↓
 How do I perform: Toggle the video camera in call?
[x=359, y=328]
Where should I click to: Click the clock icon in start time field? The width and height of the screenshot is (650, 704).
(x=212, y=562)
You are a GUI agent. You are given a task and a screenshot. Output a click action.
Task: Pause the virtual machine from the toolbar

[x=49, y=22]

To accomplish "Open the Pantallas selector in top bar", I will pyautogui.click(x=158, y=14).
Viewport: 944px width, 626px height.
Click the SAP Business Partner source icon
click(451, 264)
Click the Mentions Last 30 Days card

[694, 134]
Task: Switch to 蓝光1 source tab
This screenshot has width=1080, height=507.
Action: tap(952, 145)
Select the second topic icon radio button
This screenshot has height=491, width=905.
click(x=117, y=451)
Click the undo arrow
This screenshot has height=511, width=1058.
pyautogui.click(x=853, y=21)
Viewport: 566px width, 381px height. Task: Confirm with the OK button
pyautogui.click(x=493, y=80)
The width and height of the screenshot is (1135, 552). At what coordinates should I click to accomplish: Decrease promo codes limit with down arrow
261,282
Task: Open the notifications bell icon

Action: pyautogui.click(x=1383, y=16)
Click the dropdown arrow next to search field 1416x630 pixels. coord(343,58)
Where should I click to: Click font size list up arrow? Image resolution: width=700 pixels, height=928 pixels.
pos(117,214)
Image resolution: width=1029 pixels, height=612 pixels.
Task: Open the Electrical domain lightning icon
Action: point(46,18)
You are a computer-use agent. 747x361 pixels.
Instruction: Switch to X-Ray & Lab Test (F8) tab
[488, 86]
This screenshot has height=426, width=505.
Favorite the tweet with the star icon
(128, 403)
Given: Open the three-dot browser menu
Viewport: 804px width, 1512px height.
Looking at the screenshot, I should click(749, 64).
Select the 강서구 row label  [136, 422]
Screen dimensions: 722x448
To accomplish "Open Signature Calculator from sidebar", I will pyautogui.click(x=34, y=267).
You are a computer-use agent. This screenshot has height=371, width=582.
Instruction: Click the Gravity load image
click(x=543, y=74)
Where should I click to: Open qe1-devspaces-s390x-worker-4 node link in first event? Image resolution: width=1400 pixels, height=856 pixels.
↑
### Task to carry out:
Reproduce every one of the records above, substituting "Display" for each occurrence of "Viewport" and keeping everything else the same.

### Written response:
 How do I perform: Toggle the video camera in call?
[x=359, y=328]
Where should I click to: Click the clock icon in start time field? The width and height of the screenshot is (650, 704).
(x=212, y=562)
You are a GUI agent. You are given a task and a screenshot. Output a click action.
Task: Pause the virtual machine from the toolbar

[x=49, y=22]

To accomplish "Open the Pantallas selector in top bar", I will pyautogui.click(x=158, y=14).
Display: 944px width, 626px height.
Click the SAP Business Partner source icon
click(451, 264)
Click the Mentions Last 30 Days card

[694, 134]
Task: Switch to 蓝光1 source tab
This screenshot has width=1080, height=507.
Action: tap(952, 145)
Select the second topic icon radio button
This screenshot has height=491, width=905.
click(x=117, y=451)
Click the undo arrow
This screenshot has height=511, width=1058.
pyautogui.click(x=853, y=21)
Display: 566px width, 381px height. Task: Confirm with the OK button
pyautogui.click(x=493, y=80)
The width and height of the screenshot is (1135, 552). At what coordinates should I click to accomplish: Decrease promo codes limit with down arrow
261,282
Task: Open the notifications bell icon

Action: pyautogui.click(x=1383, y=16)
Click the dropdown arrow next to search field 1416x630 pixels. coord(343,58)
Where should I click to: Click font size list up arrow? Image resolution: width=700 pixels, height=928 pixels.
pos(117,214)
Image resolution: width=1029 pixels, height=612 pixels.
Task: Open the Electrical domain lightning icon
Action: point(46,18)
You are a computer-use agent. 747x361 pixels.
Instruction: Switch to X-Ray & Lab Test (F8) tab
[488, 86]
This screenshot has height=426, width=505.
Favorite the tweet with the star icon
(128, 403)
Given: Open the three-dot browser menu
Display: 804px width, 1512px height.
Looking at the screenshot, I should click(749, 64).
Select the 강서구 row label  [136, 422]
Screen dimensions: 722x448
To accomplish "Open Signature Calculator from sidebar", I will pyautogui.click(x=34, y=267).
You are a computer-use agent. This screenshot has height=371, width=582.
Instruction: Click the Gravity load image
click(x=543, y=74)
Where should I click to: Open qe1-devspaces-s390x-worker-4 node link in first event? Image resolution: width=1400 pixels, height=856 pixels.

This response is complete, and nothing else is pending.